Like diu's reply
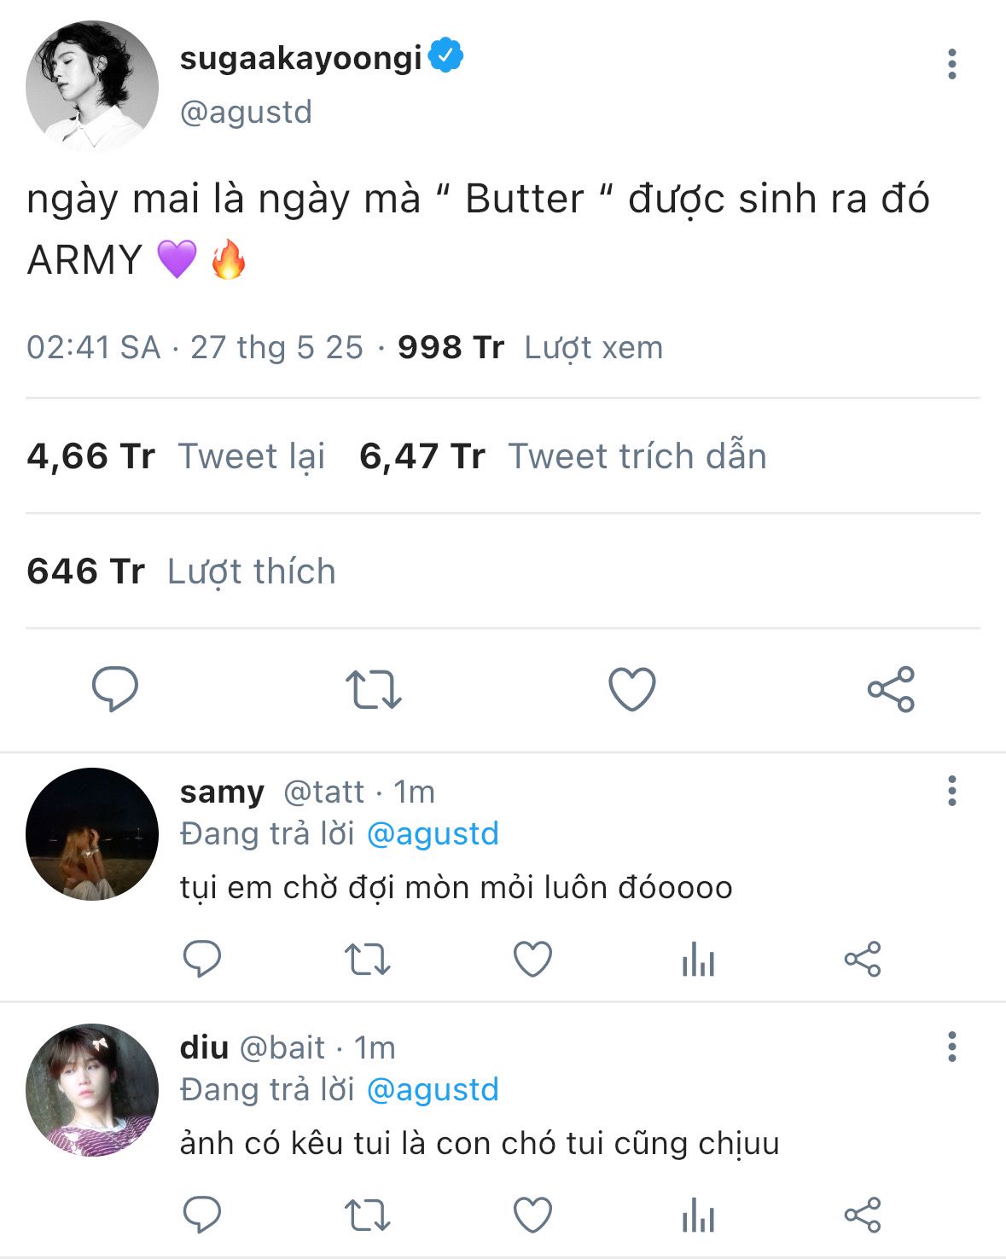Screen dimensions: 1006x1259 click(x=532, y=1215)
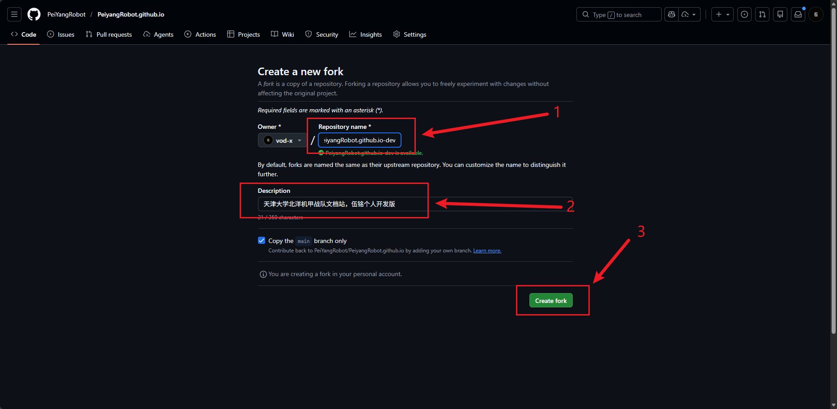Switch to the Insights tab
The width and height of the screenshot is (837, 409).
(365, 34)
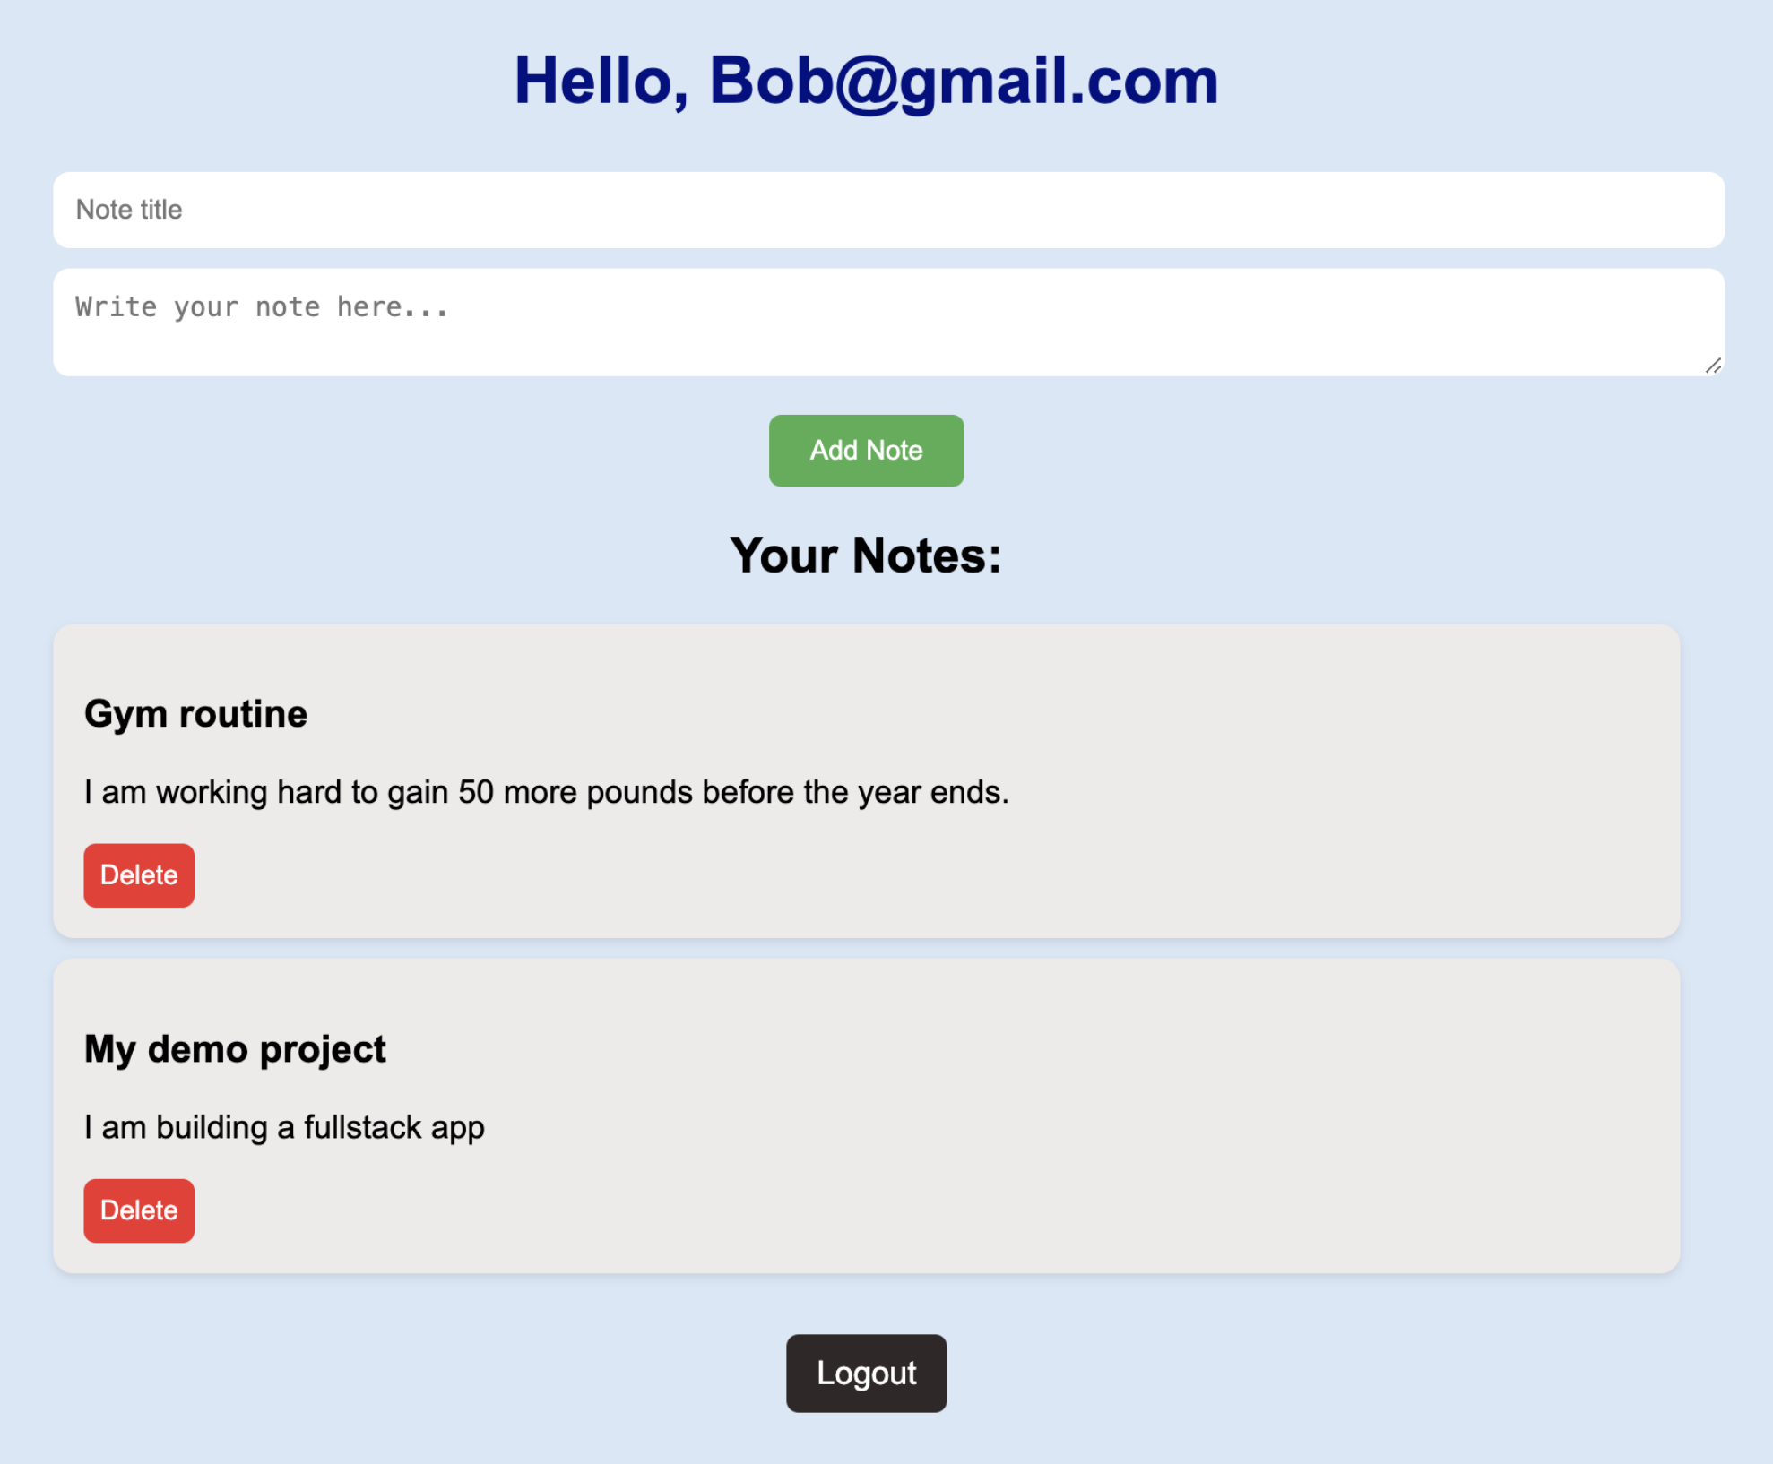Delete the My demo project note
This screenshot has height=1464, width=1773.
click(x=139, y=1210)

» **Problem to solve**: Within the lines above, find those holding the word "screenshot" and copy them.

» **Worked solution**:
The width and height of the screenshot is (837, 409).
This screenshot has height=1464, width=1773.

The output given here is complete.